- _WORK TASK_
Write out the records below once more, exactly as they stand.

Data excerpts
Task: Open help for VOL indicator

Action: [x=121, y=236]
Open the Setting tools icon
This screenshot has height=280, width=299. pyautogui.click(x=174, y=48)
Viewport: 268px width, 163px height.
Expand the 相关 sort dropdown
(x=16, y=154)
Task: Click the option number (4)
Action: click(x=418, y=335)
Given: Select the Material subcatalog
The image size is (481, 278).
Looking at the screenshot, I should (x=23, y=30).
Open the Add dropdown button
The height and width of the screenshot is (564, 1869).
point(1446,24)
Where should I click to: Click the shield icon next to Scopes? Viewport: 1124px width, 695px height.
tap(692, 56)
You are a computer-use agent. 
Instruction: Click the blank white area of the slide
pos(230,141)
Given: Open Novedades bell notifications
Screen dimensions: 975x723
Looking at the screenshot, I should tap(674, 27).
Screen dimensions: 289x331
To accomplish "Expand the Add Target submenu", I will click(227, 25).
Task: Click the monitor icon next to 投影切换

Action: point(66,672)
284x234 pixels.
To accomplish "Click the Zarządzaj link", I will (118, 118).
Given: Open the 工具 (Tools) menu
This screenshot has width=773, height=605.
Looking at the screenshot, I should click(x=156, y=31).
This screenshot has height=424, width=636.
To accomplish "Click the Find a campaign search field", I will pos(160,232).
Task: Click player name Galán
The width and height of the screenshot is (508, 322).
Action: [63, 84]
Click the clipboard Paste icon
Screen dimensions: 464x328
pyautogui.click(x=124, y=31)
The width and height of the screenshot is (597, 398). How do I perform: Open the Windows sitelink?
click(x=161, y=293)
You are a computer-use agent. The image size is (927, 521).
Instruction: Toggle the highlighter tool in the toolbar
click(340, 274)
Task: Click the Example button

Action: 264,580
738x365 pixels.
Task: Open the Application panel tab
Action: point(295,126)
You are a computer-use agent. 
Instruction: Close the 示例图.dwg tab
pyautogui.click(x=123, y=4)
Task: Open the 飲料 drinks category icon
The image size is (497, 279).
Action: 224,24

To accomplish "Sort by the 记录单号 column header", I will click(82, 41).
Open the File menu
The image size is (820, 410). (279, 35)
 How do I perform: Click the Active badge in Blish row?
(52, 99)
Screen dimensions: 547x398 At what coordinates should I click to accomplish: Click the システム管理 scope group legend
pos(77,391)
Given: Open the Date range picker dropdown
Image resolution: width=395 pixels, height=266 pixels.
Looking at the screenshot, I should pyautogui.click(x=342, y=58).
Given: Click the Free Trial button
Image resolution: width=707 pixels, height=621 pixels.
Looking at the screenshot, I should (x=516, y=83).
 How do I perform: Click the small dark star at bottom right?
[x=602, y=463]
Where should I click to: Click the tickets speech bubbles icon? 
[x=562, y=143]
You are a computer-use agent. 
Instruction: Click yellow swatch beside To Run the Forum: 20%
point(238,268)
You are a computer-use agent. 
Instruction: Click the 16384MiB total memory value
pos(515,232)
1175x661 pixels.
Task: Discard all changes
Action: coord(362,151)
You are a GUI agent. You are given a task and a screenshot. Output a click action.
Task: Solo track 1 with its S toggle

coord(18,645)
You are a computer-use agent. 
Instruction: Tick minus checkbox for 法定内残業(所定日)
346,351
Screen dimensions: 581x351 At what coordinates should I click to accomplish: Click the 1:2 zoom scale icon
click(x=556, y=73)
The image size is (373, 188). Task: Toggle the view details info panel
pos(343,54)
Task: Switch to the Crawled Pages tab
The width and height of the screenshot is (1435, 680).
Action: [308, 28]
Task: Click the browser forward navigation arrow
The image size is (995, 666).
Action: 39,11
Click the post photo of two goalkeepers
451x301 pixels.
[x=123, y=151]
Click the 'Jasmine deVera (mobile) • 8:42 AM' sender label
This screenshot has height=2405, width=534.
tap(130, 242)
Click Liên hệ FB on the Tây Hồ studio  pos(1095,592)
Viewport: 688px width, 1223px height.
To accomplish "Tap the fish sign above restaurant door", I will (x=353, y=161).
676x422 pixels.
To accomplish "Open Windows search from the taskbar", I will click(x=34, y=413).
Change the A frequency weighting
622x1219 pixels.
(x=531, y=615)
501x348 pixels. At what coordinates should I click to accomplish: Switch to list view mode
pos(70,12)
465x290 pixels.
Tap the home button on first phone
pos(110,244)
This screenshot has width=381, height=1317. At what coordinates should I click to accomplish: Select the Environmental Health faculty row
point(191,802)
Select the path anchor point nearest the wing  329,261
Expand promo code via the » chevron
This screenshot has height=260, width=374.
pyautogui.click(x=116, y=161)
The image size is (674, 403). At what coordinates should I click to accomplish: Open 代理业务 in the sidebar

- _RESPONSE AREA_
Task: Open help for VOL indicator

Action: [x=121, y=236]
Open the Setting tools icon
This screenshot has height=280, width=299. pyautogui.click(x=174, y=48)
Viewport: 268px width, 163px height.
Expand the 相关 sort dropdown
(x=16, y=154)
Task: Click the option number (4)
Action: click(x=418, y=335)
Given: Select the Material subcatalog
The image size is (481, 278).
Looking at the screenshot, I should (x=23, y=30).
Open the Add dropdown button
The height and width of the screenshot is (564, 1869).
point(1446,24)
Where should I click to: Click the shield icon next to Scopes? Viewport: 1124px width, 695px height.
tap(692, 56)
You are a computer-use agent. 
Instruction: Click the blank white area of the slide
pos(230,141)
Given: Open Novedades bell notifications
Screen dimensions: 975x723
Looking at the screenshot, I should tap(674, 27).
Screen dimensions: 289x331
To accomplish "Expand the Add Target submenu", I will click(227, 25).
Task: Click the monitor icon next to 投影切换

Action: point(66,672)
284x234 pixels.
To accomplish "Click the Zarządzaj link", I will (118, 118).
Given: Open the 工具 (Tools) menu
This screenshot has width=773, height=605.
Looking at the screenshot, I should click(x=156, y=31).
This screenshot has height=424, width=636.
To accomplish "Click the Find a campaign search field", I will pos(160,232).
Task: Click player name Galán
The width and height of the screenshot is (508, 322).
Action: [63, 84]
Click the clipboard Paste icon
Screen dimensions: 464x328
pyautogui.click(x=124, y=31)
The width and height of the screenshot is (597, 398). How do I perform: Open the Windows sitelink?
click(x=161, y=293)
You are a computer-use agent. The image size is (927, 521).
Instruction: Toggle the highlighter tool in the toolbar
click(340, 274)
Task: Click the Example button

Action: 264,580
738x365 pixels.
Task: Open the Application panel tab
Action: point(295,126)
You are a computer-use agent. 
Instruction: Close the 示例图.dwg tab
pyautogui.click(x=123, y=4)
Task: Open the 飲料 drinks category icon
The image size is (497, 279).
Action: 224,24

To accomplish "Sort by the 记录单号 column header", I will click(82, 41).
Open the File menu
The image size is (820, 410). (279, 35)
 How do I perform: Click the Active badge in Blish row?
(52, 99)
Screen dimensions: 547x398 At what coordinates should I click to accomplish: Click the システム管理 scope group legend
pos(77,391)
Given: Open the Date range picker dropdown
Image resolution: width=395 pixels, height=266 pixels.
Looking at the screenshot, I should pyautogui.click(x=342, y=58).
Given: Click the Free Trial button
Image resolution: width=707 pixels, height=621 pixels.
Looking at the screenshot, I should (x=516, y=83).
 How do I perform: Click the small dark star at bottom right?
[x=602, y=463]
Where should I click to: Click the tickets speech bubbles icon? 
[x=562, y=143]
You are a computer-use agent. 
Instruction: Click yellow swatch beside To Run the Forum: 20%
point(238,268)
You are a computer-use agent. 
Instruction: Click the 16384MiB total memory value
pos(515,232)
1175x661 pixels.
Task: Discard all changes
Action: coord(362,151)
You are a GUI agent. You are given a task and a screenshot. Output a click action.
Task: Solo track 1 with its S toggle

coord(18,645)
You are a computer-use agent. 
Instruction: Tick minus checkbox for 法定内残業(所定日)
346,351
Screen dimensions: 581x351 At what coordinates should I click to accomplish: Click the 1:2 zoom scale icon
click(x=556, y=73)
The image size is (373, 188). Task: Toggle the view details info panel
pos(343,54)
Task: Switch to the Crawled Pages tab
The width and height of the screenshot is (1435, 680).
Action: [308, 28]
Task: Click the browser forward navigation arrow
The image size is (995, 666).
Action: 39,11
Click the post photo of two goalkeepers
451x301 pixels.
[x=123, y=151]
Click the 'Jasmine deVera (mobile) • 8:42 AM' sender label
This screenshot has height=2405, width=534.
tap(130, 242)
Click Liên hệ FB on the Tây Hồ studio  pos(1095,592)
Viewport: 688px width, 1223px height.
To accomplish "Tap the fish sign above restaurant door", I will (x=353, y=161).
676x422 pixels.
To accomplish "Open Windows search from the taskbar", I will click(x=34, y=413).
Change the A frequency weighting
622x1219 pixels.
(x=531, y=615)
501x348 pixels. At what coordinates should I click to accomplish: Switch to list view mode
pos(70,12)
465x290 pixels.
Tap the home button on first phone
pos(110,244)
This screenshot has width=381, height=1317. At what coordinates should I click to accomplish: Select the Environmental Health faculty row
point(191,802)
Select the path anchor point nearest the wing  329,261
Expand promo code via the » chevron
This screenshot has height=260, width=374.
pyautogui.click(x=116, y=161)
The image size is (674, 403). At what coordinates should I click to accomplish: Open 代理业务 in the sidebar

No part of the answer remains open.